- [Text passage]:
········
Do not let your network cell rob the battery anymore!

Reading Time: 3 minutes

When it comes to the use of network in mobility, there’s two kinds of applications: those which keep the battery loaded, and those which dig.
In which category does your app fall?

It’s not a secret for anyone, an application transmitting a lot of data consumes more energy than a more frugal application.
In this article, we will see that besides the volume of data, the way the exchanges happen has a key role on the energetic impact of your app.

Once upon a time in the Wi-fi

In order to better understand why controlling the volume of data is not enough, let’s focus first on how a network cell works (Wi-fi, 3G, 4G, etc.).

Two basic states are available for all types of network cells: on and off.

On top of that and depending on the technology, intermediary states are used to finely adjust the consumption to the data transfer need.

As a network cell does not wake up instantly (about one second), it stays awake a few seconds after any transfer in order to be as responsive as possible. In the case of Wi-fi, this transition time equals 10s.

The Good, the Bad and the Ugly

To illustrate issues relating to these transition times, let’s study three simple examples from measures performed on actual websites. The graphics represent the quantity of exchanged data over time.

NB: Smartphones being complex systems, some events outside the control of your application might use the network cell of your device, thus interfering with your own data transfers.
Our tests are performed in a strictly controlled environment and we have ensured that the following measures were not disrupted by such external events.

Let’s start by the ideal case. Data is transmitted in a clustered pattern, then the page is entirely loaded.
In this case, the network cell is continuously active for a short period of time (red interval). The cell enters into standby (green interval) after the statutory waiting period of 10s (orange interval).
10/10, would browse again.
········
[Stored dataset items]

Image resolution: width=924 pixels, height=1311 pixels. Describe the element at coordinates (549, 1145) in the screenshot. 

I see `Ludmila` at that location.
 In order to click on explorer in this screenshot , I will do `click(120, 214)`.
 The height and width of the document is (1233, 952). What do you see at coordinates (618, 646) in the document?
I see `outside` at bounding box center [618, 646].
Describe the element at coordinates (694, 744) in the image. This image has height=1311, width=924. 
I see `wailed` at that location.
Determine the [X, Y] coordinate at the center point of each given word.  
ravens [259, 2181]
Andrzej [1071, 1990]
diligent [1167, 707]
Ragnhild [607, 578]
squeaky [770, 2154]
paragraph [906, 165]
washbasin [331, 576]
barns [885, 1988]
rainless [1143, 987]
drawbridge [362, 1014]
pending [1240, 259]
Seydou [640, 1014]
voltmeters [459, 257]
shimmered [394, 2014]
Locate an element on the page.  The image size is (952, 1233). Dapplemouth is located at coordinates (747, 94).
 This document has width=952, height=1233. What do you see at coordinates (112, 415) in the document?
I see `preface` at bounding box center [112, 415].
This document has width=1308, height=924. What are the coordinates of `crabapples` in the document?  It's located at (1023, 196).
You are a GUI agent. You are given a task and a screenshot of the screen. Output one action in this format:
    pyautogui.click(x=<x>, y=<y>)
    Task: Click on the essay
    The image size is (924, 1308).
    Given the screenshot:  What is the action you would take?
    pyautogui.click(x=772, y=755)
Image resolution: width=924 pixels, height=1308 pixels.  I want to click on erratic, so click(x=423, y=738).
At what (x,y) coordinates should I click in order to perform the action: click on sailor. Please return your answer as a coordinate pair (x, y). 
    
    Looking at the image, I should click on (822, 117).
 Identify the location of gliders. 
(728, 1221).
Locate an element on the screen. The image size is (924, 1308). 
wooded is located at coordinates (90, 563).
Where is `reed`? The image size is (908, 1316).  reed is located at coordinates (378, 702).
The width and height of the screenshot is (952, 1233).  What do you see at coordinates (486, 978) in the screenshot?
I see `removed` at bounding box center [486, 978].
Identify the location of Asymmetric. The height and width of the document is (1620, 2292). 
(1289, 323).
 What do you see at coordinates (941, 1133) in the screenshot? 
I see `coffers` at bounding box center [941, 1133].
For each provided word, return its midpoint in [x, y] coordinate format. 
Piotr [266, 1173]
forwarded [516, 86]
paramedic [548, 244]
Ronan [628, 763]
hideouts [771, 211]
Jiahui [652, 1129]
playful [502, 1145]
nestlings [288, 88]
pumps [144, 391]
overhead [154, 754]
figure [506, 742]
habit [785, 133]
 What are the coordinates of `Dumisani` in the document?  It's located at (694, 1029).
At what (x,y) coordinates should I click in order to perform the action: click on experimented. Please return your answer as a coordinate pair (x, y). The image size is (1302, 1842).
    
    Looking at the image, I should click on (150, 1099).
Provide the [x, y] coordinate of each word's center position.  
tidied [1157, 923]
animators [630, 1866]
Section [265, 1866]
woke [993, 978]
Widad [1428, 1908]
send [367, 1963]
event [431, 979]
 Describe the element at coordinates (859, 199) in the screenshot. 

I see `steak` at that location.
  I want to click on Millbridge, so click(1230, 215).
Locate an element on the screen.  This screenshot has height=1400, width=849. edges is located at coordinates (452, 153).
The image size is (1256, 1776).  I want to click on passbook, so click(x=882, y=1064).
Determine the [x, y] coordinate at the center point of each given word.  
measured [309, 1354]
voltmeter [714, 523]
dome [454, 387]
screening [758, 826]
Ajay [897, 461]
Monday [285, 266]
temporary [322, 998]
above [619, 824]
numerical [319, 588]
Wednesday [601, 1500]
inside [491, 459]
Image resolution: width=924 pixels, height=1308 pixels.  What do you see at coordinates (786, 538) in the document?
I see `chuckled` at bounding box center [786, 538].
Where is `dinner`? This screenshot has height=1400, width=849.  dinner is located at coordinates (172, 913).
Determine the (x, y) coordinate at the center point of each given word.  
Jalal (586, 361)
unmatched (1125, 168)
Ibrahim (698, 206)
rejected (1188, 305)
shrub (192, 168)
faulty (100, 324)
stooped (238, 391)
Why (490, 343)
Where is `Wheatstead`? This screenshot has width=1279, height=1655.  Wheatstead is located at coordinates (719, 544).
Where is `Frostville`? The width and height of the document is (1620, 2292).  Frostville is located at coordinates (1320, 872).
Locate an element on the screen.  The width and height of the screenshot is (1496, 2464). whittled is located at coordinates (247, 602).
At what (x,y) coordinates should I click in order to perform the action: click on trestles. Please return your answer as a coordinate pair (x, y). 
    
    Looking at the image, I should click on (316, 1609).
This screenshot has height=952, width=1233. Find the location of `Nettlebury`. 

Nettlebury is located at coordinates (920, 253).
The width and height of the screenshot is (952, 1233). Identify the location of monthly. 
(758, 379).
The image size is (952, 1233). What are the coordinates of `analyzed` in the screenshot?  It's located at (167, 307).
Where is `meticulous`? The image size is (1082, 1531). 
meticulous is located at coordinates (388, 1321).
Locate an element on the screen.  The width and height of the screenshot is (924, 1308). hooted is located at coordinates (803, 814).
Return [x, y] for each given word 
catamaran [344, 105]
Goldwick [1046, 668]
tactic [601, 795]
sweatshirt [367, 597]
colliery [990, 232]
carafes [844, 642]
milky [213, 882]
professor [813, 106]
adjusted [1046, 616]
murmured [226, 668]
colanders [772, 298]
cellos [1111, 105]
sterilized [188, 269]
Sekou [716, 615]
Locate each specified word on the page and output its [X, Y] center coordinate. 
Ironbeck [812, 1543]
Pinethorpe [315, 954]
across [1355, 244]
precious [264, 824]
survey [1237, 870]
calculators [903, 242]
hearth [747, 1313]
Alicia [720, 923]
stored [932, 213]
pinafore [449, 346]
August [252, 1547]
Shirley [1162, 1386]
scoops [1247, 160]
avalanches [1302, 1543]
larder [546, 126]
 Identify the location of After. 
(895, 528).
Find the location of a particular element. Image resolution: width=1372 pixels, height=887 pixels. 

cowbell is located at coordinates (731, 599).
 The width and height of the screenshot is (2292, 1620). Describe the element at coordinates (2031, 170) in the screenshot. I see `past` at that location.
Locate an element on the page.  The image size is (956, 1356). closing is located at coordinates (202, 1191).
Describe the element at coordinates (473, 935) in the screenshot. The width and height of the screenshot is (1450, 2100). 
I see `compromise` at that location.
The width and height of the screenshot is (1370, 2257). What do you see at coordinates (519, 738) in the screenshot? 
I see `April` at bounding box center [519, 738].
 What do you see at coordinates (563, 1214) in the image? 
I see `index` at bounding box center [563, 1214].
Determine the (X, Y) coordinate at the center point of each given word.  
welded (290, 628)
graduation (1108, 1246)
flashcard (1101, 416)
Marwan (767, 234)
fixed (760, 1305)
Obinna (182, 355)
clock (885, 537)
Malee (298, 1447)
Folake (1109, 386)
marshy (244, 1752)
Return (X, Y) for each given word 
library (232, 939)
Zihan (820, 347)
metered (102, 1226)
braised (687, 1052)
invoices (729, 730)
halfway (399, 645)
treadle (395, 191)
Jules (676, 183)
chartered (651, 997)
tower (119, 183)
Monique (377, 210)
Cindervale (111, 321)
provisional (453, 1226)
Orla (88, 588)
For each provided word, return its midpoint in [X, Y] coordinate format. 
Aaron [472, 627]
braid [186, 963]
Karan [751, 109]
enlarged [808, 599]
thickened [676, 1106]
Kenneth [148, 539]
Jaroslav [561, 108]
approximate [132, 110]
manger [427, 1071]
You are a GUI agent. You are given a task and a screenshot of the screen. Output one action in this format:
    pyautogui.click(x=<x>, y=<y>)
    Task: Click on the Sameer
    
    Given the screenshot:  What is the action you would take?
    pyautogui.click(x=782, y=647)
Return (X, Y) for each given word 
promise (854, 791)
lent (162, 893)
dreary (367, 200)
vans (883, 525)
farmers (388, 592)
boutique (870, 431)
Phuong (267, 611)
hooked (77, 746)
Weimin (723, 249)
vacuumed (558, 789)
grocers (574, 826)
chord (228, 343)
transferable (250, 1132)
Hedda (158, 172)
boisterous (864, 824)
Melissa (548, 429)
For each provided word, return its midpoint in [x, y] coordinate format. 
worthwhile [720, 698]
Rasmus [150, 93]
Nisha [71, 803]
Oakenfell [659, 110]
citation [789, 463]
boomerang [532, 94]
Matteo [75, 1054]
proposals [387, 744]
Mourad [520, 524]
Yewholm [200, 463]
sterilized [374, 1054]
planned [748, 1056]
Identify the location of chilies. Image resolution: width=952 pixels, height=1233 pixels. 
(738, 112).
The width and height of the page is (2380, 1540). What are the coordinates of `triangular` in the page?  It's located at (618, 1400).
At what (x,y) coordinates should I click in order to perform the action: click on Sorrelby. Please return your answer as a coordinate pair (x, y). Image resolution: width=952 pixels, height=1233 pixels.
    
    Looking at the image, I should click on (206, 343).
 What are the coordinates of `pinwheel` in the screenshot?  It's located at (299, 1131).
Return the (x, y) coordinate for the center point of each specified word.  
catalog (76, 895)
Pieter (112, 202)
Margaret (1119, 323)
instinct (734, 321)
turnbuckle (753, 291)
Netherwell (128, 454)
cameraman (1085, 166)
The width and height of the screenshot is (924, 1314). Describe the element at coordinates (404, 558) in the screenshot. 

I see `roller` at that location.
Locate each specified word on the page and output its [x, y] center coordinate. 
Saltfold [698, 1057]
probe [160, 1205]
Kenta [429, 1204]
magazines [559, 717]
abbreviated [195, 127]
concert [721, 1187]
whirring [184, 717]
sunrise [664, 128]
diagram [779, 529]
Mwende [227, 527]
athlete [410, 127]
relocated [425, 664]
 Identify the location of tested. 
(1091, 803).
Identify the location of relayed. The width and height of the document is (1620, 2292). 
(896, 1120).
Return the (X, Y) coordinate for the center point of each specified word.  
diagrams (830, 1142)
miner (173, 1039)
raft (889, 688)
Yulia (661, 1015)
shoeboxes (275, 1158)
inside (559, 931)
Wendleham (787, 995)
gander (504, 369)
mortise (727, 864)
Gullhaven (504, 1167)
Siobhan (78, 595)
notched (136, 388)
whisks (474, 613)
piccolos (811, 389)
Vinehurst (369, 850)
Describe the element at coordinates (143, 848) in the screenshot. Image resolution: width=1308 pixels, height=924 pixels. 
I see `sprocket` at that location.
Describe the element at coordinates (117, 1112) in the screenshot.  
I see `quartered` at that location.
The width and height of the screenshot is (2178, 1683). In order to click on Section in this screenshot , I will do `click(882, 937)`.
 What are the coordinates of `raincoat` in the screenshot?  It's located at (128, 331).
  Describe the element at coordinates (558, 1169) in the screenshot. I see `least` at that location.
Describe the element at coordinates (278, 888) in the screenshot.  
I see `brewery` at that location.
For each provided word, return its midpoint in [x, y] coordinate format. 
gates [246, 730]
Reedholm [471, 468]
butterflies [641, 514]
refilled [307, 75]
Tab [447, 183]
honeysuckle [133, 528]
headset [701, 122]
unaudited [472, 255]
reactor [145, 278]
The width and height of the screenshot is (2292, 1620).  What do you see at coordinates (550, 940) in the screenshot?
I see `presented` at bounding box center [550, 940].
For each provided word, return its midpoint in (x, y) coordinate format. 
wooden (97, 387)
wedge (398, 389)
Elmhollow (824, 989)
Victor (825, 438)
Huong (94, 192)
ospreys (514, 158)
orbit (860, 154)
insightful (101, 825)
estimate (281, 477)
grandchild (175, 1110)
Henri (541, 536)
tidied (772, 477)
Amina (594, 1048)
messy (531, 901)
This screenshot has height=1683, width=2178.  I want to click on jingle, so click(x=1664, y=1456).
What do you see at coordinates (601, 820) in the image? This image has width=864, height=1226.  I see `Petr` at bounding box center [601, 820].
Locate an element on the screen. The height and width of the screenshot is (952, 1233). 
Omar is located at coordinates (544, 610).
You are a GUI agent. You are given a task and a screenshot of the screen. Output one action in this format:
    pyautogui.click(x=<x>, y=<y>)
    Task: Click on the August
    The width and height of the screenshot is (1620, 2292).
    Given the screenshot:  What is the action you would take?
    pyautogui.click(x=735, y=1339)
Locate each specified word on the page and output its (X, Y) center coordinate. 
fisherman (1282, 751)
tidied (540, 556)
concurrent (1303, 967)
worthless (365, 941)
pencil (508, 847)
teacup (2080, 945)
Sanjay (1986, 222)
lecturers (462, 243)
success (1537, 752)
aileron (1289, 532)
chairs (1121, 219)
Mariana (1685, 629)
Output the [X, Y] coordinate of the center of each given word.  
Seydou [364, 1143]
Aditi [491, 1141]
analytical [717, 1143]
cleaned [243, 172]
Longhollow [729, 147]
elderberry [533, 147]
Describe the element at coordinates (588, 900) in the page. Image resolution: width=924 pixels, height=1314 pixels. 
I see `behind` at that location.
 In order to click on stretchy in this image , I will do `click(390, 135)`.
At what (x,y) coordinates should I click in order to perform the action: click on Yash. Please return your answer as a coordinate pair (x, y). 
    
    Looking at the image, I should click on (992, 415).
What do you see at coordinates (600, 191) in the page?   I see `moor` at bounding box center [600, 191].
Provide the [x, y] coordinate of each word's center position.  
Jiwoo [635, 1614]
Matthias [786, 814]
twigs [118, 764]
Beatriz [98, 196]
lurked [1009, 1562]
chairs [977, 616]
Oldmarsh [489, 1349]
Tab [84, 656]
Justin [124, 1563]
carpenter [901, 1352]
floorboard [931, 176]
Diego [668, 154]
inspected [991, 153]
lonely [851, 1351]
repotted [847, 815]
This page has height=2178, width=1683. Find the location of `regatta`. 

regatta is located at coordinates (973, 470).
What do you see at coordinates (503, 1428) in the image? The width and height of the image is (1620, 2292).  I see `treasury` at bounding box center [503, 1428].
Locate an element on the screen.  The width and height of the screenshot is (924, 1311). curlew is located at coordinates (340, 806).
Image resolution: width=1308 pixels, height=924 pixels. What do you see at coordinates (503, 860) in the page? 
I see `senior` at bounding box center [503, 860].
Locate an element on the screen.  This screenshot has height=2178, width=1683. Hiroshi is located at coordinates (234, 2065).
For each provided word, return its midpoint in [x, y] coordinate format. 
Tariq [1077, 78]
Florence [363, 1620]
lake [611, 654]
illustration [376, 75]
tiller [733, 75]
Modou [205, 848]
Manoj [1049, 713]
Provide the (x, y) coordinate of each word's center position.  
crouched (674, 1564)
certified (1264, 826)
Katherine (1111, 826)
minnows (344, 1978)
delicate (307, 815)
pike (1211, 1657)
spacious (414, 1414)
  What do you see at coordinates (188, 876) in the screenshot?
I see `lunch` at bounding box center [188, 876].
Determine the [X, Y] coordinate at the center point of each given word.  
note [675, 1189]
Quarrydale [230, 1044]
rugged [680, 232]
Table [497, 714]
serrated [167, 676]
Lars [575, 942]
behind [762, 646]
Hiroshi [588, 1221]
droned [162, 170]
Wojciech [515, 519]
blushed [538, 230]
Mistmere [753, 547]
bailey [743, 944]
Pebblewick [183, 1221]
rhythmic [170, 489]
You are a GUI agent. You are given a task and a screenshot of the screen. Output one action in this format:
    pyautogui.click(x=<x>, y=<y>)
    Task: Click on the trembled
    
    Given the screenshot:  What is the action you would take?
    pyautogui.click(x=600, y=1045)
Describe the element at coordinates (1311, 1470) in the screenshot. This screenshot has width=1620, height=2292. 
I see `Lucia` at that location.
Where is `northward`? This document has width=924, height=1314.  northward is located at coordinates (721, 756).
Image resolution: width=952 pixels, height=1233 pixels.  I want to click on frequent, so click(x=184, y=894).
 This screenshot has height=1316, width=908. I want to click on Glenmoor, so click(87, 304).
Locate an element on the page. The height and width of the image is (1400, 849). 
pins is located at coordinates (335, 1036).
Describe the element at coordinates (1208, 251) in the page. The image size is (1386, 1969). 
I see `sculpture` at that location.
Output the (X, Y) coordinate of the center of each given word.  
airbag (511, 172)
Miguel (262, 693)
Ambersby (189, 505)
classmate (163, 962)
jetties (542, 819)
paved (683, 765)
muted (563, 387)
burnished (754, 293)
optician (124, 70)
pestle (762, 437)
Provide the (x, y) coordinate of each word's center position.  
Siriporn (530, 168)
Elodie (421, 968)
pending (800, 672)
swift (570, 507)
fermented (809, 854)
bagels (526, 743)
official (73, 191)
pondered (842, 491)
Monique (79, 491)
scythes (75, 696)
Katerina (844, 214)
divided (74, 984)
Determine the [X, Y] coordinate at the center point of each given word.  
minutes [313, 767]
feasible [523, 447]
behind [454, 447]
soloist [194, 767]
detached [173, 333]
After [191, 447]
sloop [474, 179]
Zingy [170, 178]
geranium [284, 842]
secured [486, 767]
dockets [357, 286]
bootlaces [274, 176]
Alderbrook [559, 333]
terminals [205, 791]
········
- [Tasks to perform]:
(1) Copy the passage of the article on network cells and battery drain from "In which category" up to and including "more frugal application.".
(2) Carry on the article about network cells and battery use from the point where it stops.

- [Results for the exercise]:
(1)
In which category does your app fall?

It’s not a secret for anyone, an application transmitting a lot of data consumes more energy than a more frugal application.

(2)
The second example obviously implies larger amounts of data, but we can see that data is not transferred continuously. During the short intervals without any transmission, the network cell stays awake, waiting for a potential resumption of data transfers.
Between the first and the last exchanged bytes, the WiFi cell is left on while half of this time is spent waiting.

Lastly, the last example is almost too good to be true: after initial data transfers, the network cell switches to waiting mode, as in the first example. However, just before entering into standby, a few kB are transmitted, resetting the countdown to 10s.
In this example, the last percent of exchanged data is responsible for almost half of the network cell’s energy consumption.

For a few milliampere-hours more

Some advice to avoid these problems:

  • Keep the volume of data exchanged to a minimum. It seems obvious, but it does not hurt anyone to mention it.
  • Avoid data transfers once the initial load is completed.
  • Delegate the management of data exchanges to Android using for instance GCM Network Manager.

More generally, the Android documentation on network usage is a very comprehensive guide on this subject.

In order to observe network activity, you can use one of the following tools:

Closing credits

In addition to the volume of data, it is also important to pay particular attention to the way data is actually transferred by your application or your website.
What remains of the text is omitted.